Educação inclusiva

Educação inclusiva

A educação inclusiva aparece para acabar com a separação da escola regular e a escola especial. Tem o objetivo de permitir a convivência e a integração social dos alunos com deficiência, favorecendo a diversidade.

Esta é uma modalidade de ensino na qual o processo educativo deve ser considerado como um processo social em que todas as pessoas, com deficiência ou não, têm o direito à escolarização. É voltada para a formação completa e livre de preconceitos que reconhece as diferenças e dá a elas seu devido valor. Para que ela aconteça, é fundamental a criação de redes de apoio aos educadores.

O aprendizado dos alunos com deficiência é de responsabilidade de todos que fazem parte do processo educacional e não apenas do professor. A família é a principal responsável pela educação da criança, por isso é tão importante que se crie uma relação de cooperação e confiança com a escola, e que exista uma ampla comunicação.

Firmar a educação inclusiva em todos esses pilares é garantir que a aprendizagem de crianças e jovens com deficiência aconteça por meio das várias possibilidades de desenvolvimento que podemos encontrar na escola.

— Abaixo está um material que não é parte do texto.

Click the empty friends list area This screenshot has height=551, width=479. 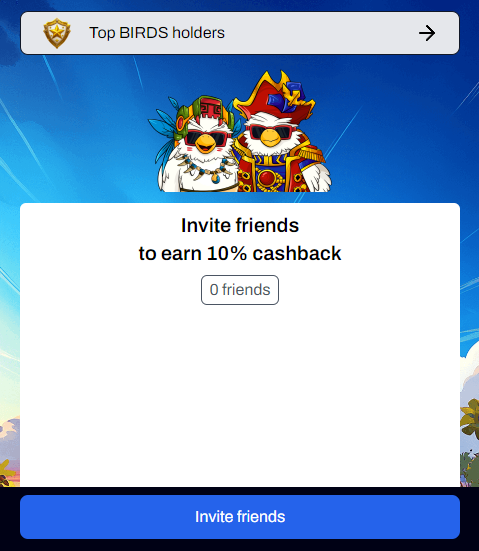[x=240, y=395]
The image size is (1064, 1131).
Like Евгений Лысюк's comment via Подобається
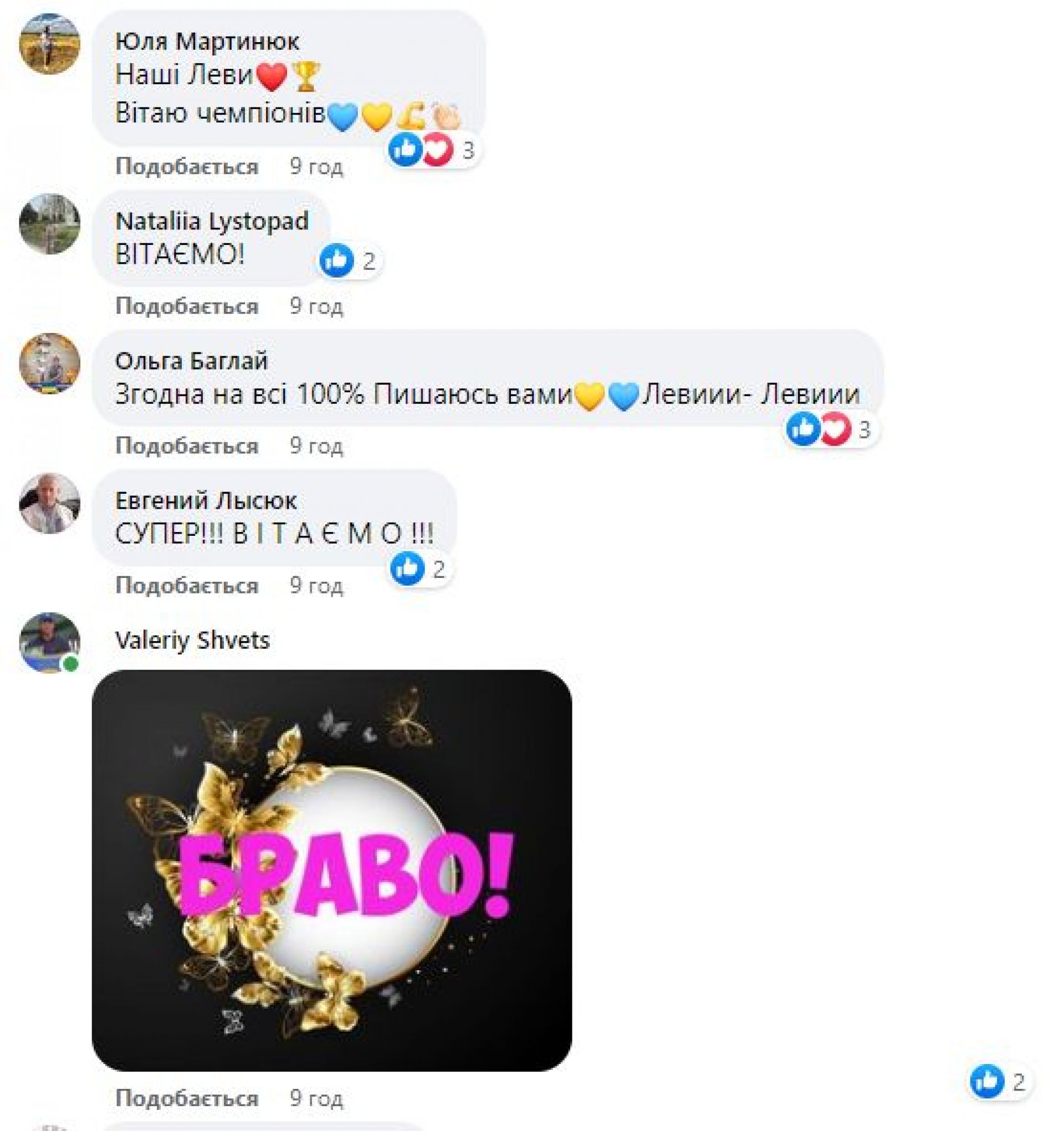(x=187, y=585)
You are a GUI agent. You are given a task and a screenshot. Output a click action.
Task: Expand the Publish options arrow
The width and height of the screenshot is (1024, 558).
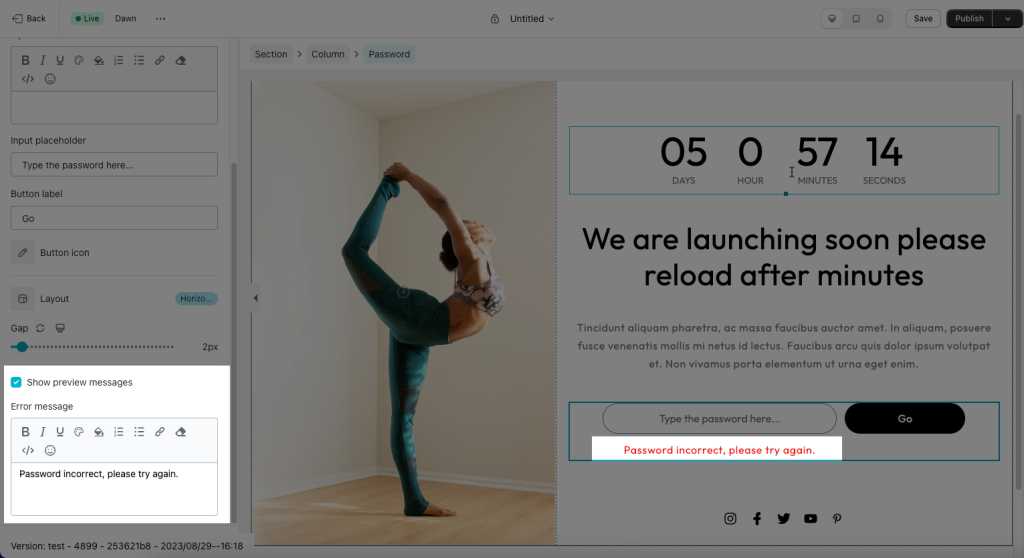(x=1008, y=19)
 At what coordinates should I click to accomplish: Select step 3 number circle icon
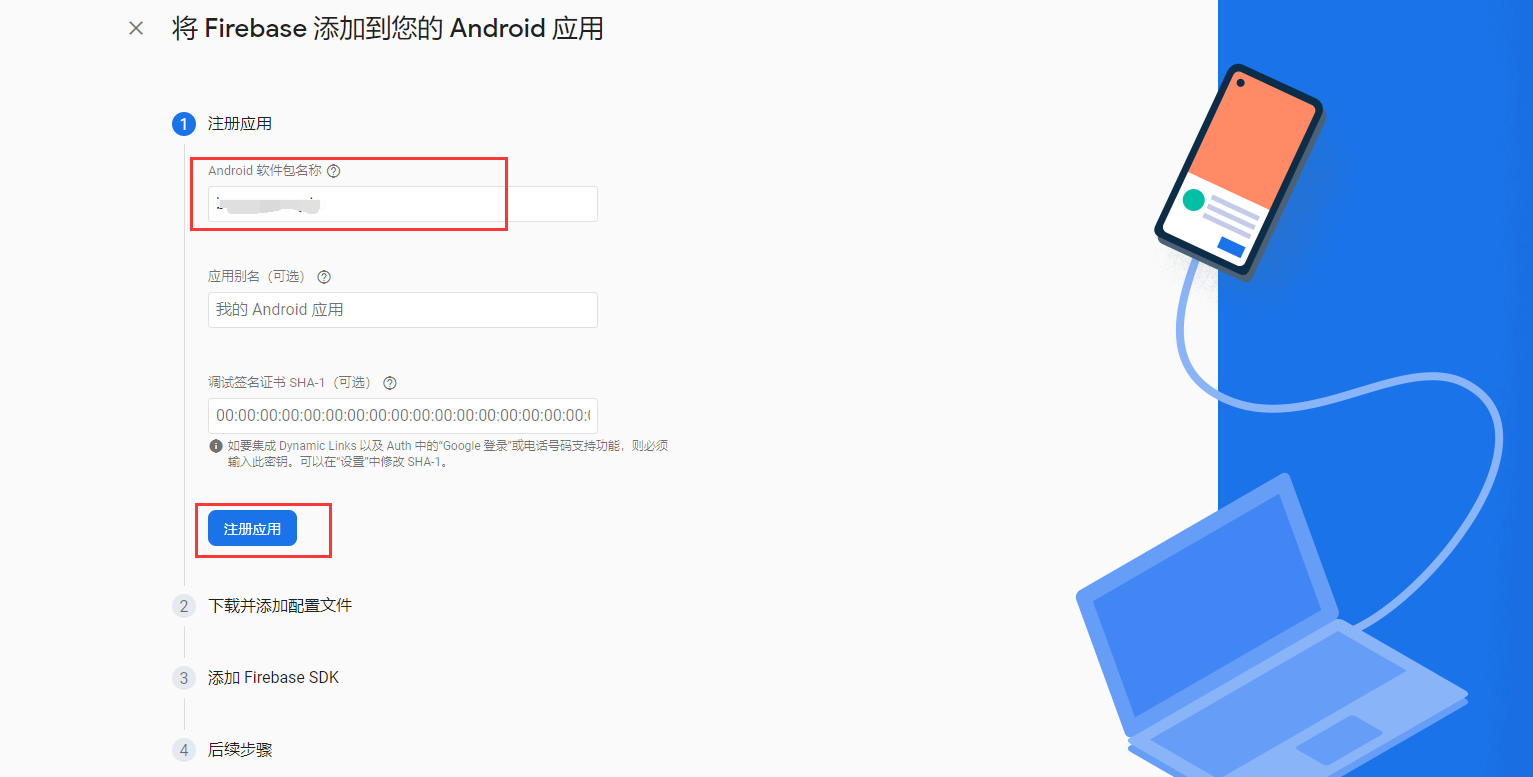coord(184,678)
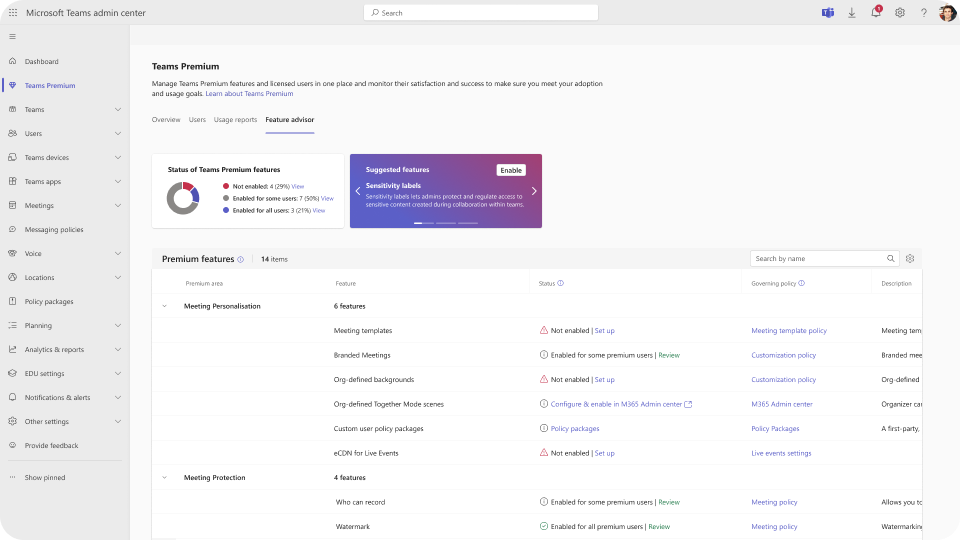This screenshot has height=540, width=960.
Task: Click Premium features info icon
Action: 241,259
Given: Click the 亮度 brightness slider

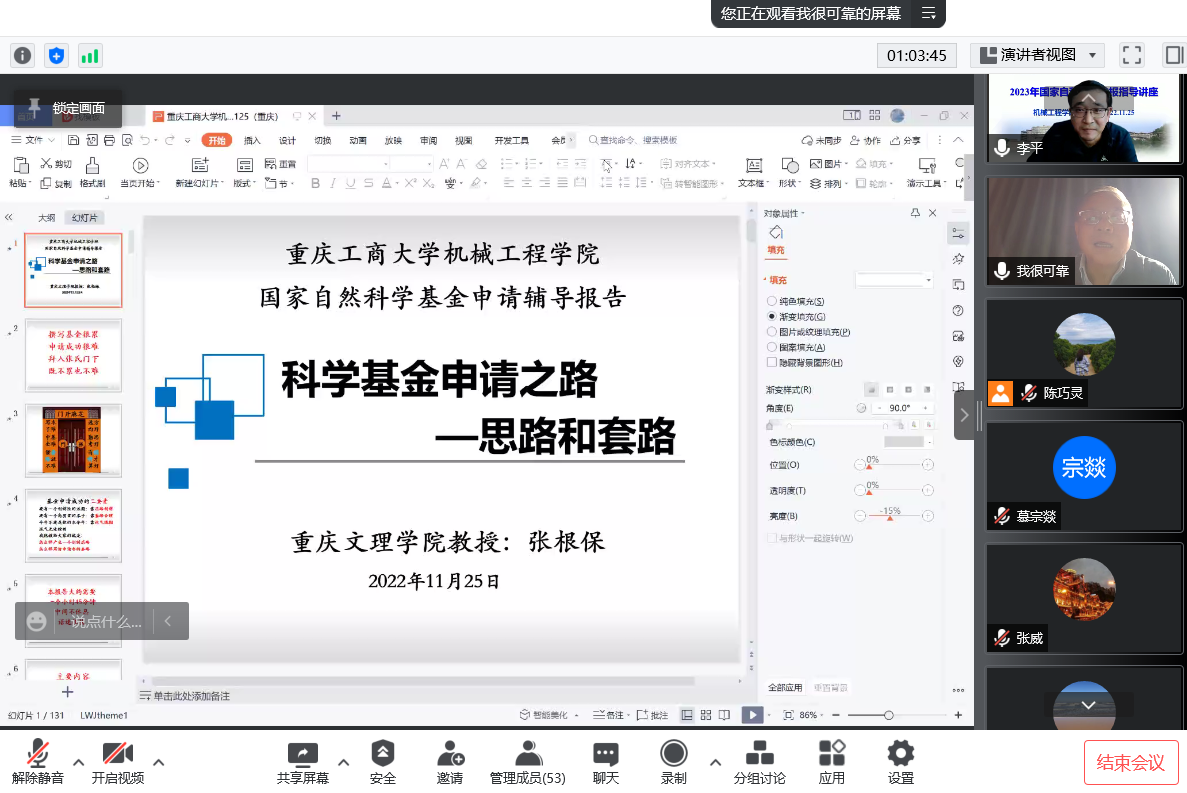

Uma escola inclusiva acolhe todos os tipos de alunos, independente das diferenças. Nela, são criadas situações que favoreçam e respeitem os diferentes ritmos e estilos de aprendizagem dos alunos. São realizadas ações como a presença de um segundo professor em sala, tenha ele formação específica ou básica, ou de um estagiário, com o intuito de dar apoio à equipe pedagógica. O acompanhamento do trabalho do professor é fundamental para dar a ele o suporte que ele necessita.

Na escola inclusiva, todas as propostas que orientarão as atividades escolares e as intenções dos educadores relativas à inclusão estão registradas em seu Projeto Político Pedagógico (PPP).

Como a educação inclusiva ainda está em fase de implementação no Brasil, são muitos os desafios a serem enfrentados. O maior deles ainda é a falta de preparo e capacitação dos professores para lidarem com os alunos com deficiência. O número de professores especialistas em Libras ou Braille, por exemplo, ainda está muito aquém do desejado. Muitas escolas públicas também não têm os recursos financeiros necessários para fazer as adaptações ou comprar os equipamentos necessários às necessidades de seus alunos com deficiência.

Como você viu, a inclusão é mais do que necessária para permitir que absolutamente todos tenham pleno acesso a uma formação escolar de qualidade. Os desafios são grandes, mas as iniciativas e a dedicação dos professores têm feito com que ela aconteça.